Aim of the task: Repeat every line of the records below exactly, leaving out the pictures.

Records for locating displayed items:
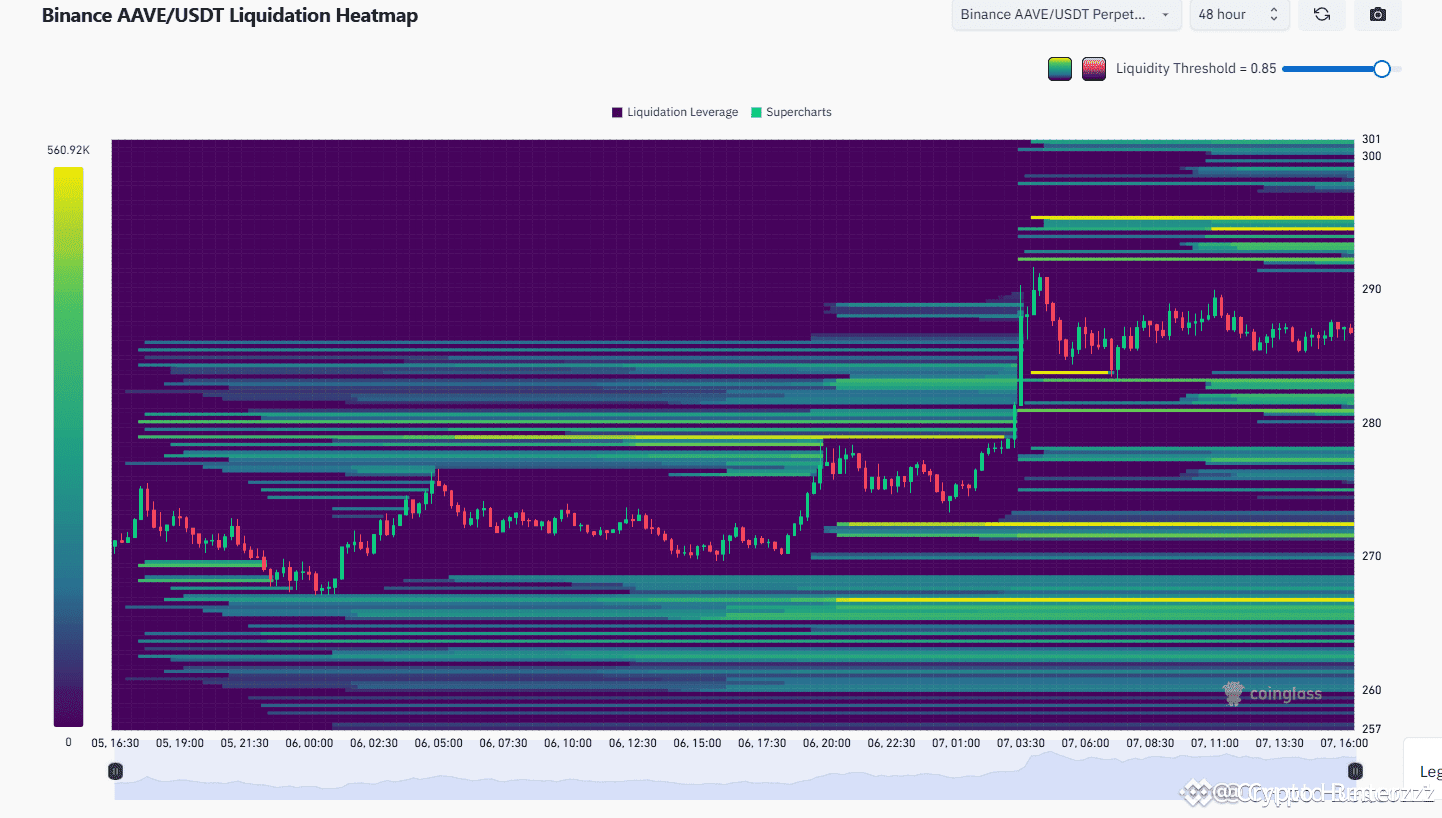The image size is (1442, 818).
Task: Open the 48 hour timeframe selector
Action: (x=1238, y=14)
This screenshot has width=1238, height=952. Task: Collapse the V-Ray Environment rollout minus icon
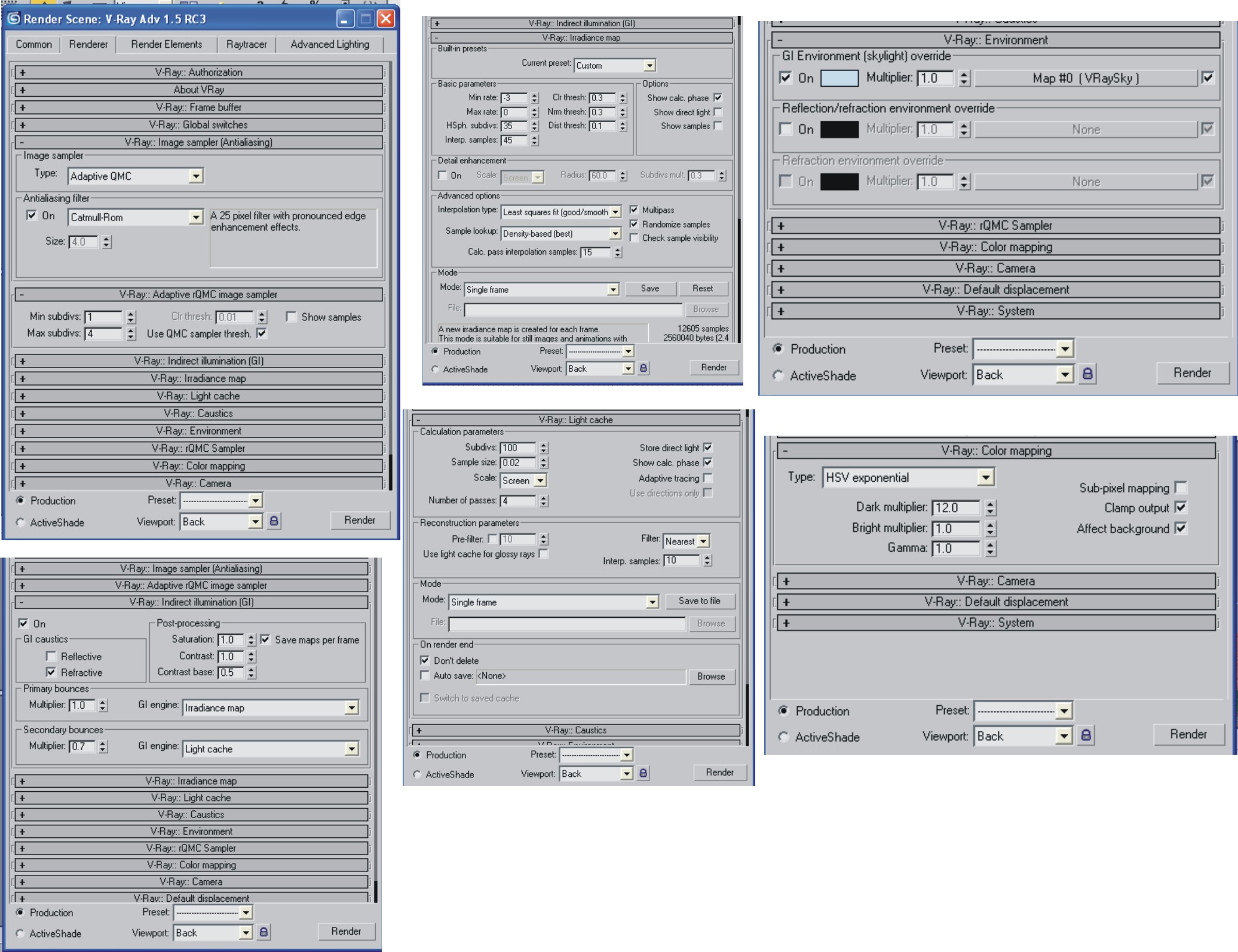[x=780, y=41]
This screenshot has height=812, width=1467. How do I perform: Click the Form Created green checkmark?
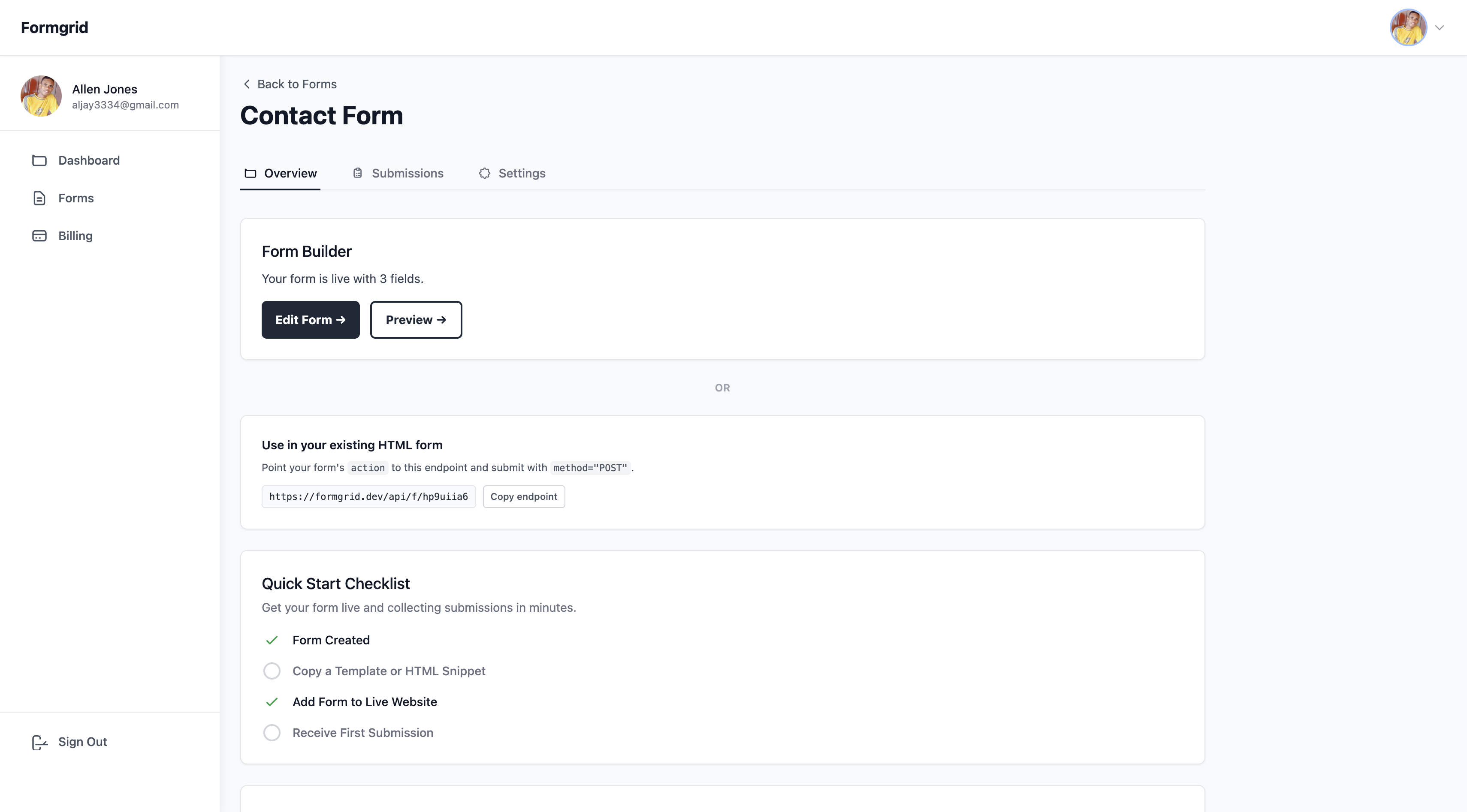[272, 640]
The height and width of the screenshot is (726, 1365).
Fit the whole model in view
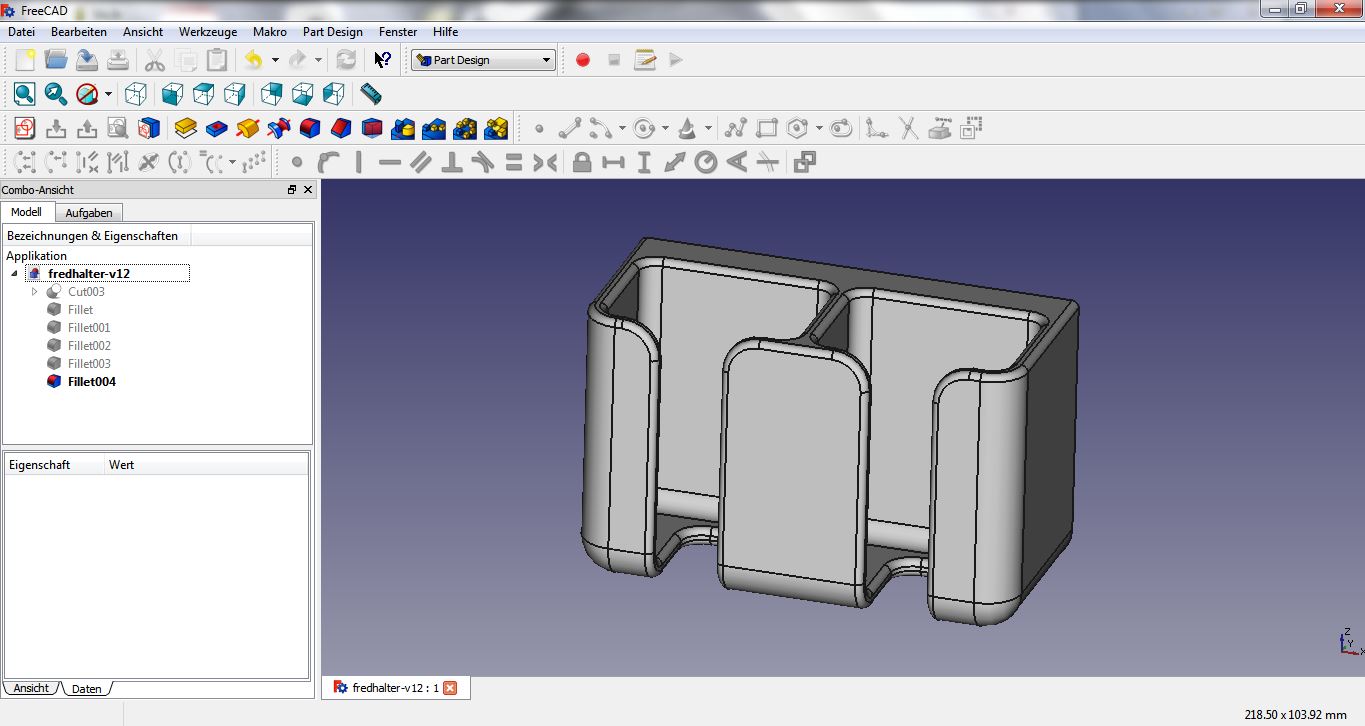(x=23, y=93)
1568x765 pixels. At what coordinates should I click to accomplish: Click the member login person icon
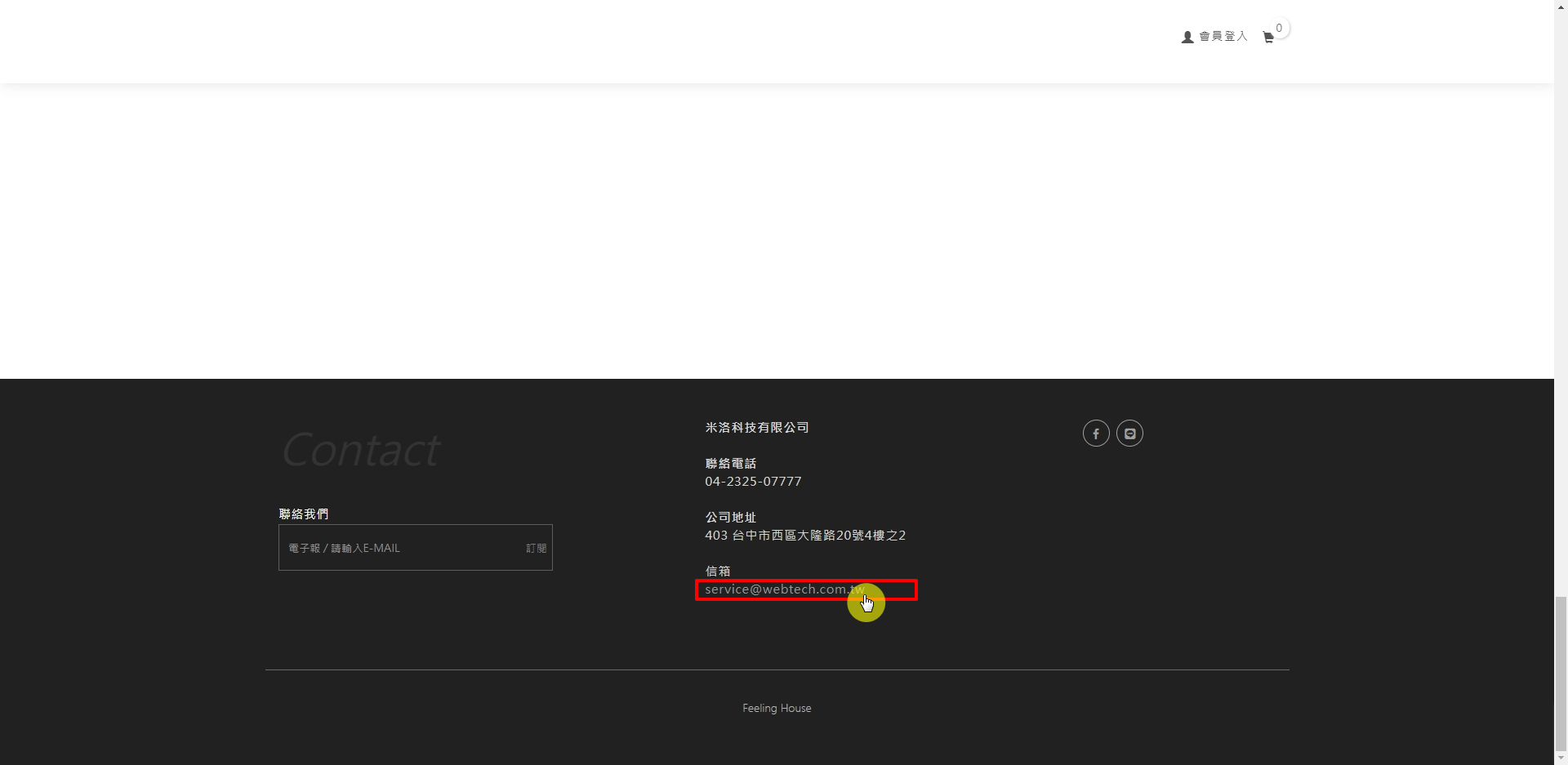1187,37
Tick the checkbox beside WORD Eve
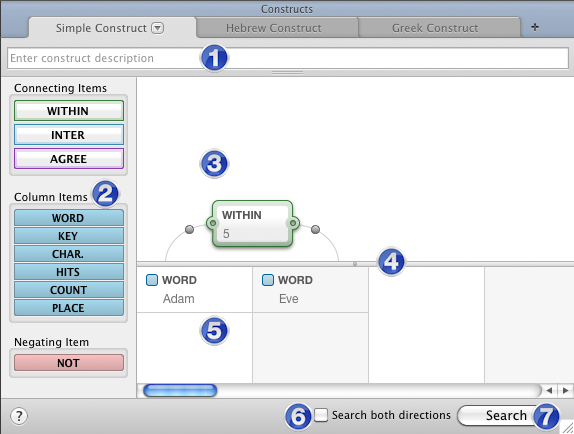The height and width of the screenshot is (434, 574). [x=268, y=280]
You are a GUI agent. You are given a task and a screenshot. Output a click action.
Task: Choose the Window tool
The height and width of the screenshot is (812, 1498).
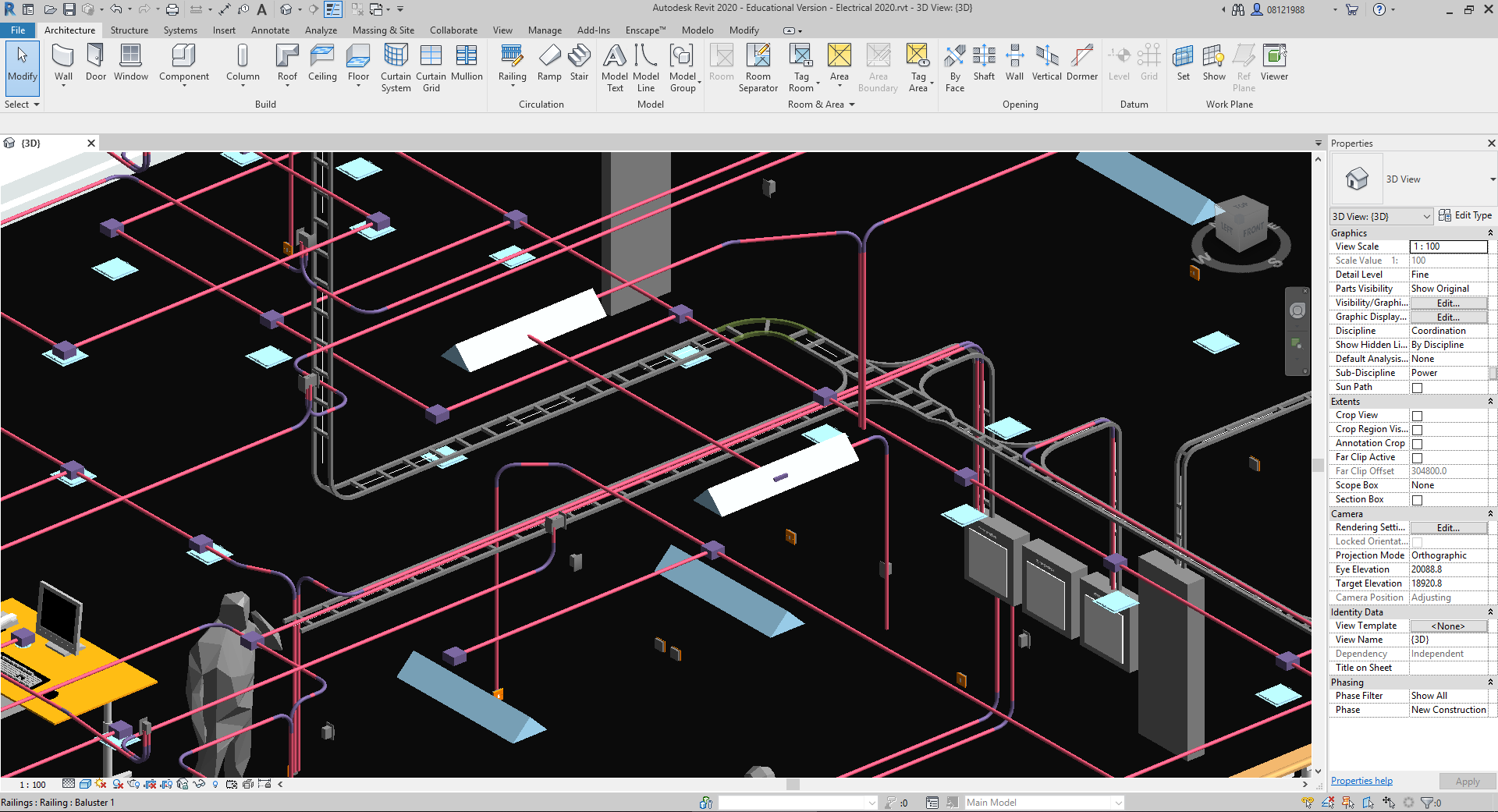130,62
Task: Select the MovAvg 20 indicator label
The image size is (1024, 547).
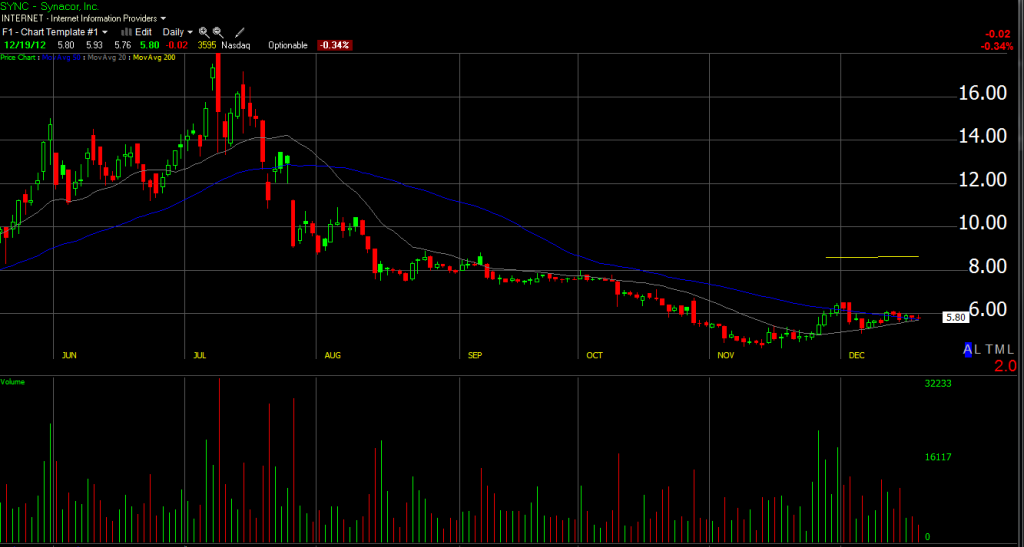Action: [x=105, y=57]
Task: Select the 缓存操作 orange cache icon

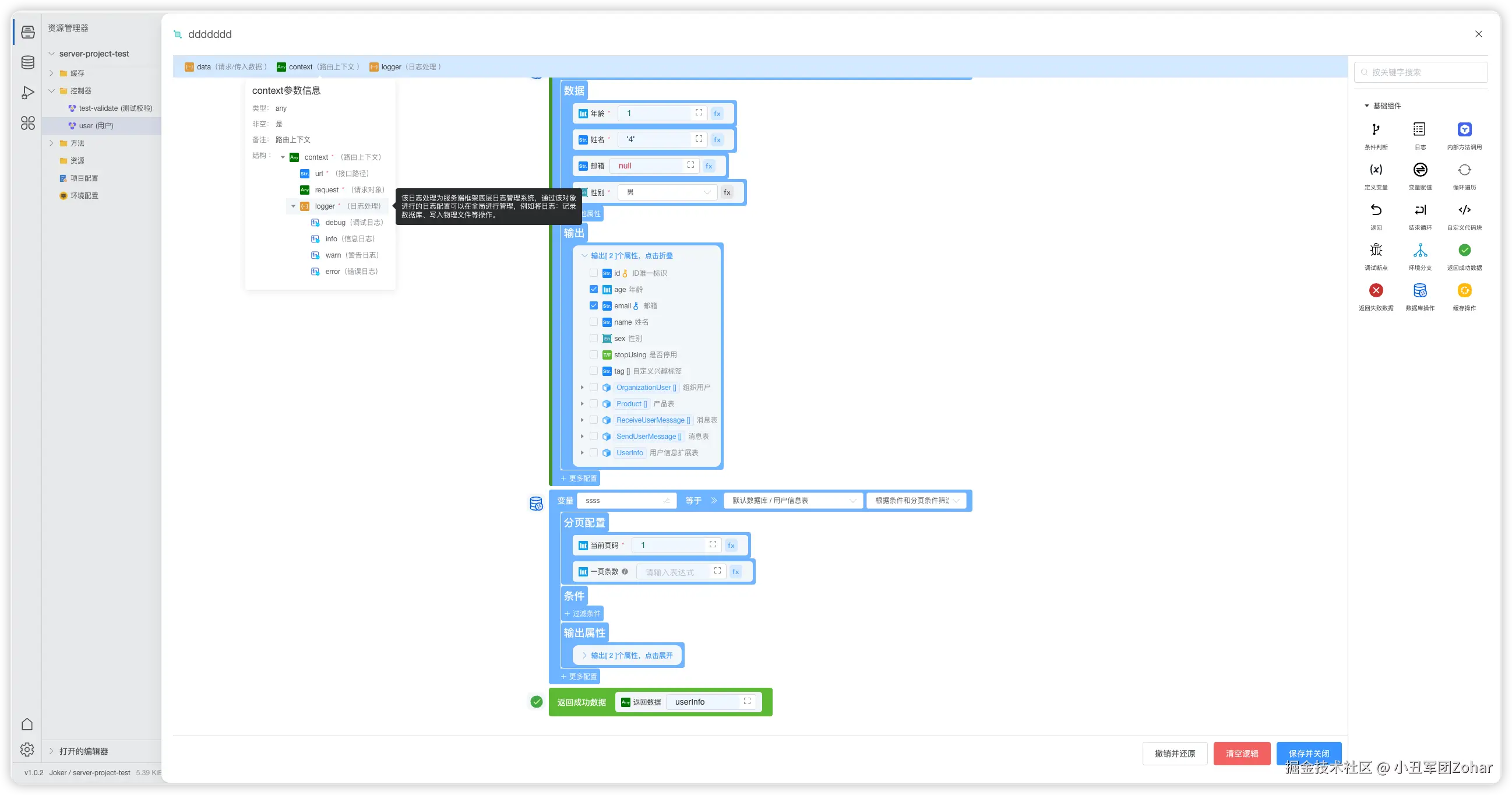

Response below:
The image size is (1442, 818).
Task: Open the 48 hour timeframe selector
Action: (x=1238, y=14)
This screenshot has width=1238, height=952. Task: Collapse the V-Ray Environment rollout minus icon
[x=780, y=41]
This screenshot has height=812, width=1467. How do I perform: Click the Form Created green checkmark?
[272, 640]
The height and width of the screenshot is (726, 1365).
Fit the whole model in view
(x=23, y=93)
1568x765 pixels. At what coordinates should I click to accomplish: Click the member login person icon
1187,37
Tick the checkbox beside WORD Eve
The height and width of the screenshot is (434, 574). [x=268, y=280]
You are a GUI agent. You are given a task and a screenshot. Output a click action.
Task: Choose the Window tool
The height and width of the screenshot is (812, 1498).
130,62
Task: Select the MovAvg 20 indicator label
The image size is (1024, 547).
Action: [x=105, y=57]
Task: Select the 缓存操作 orange cache icon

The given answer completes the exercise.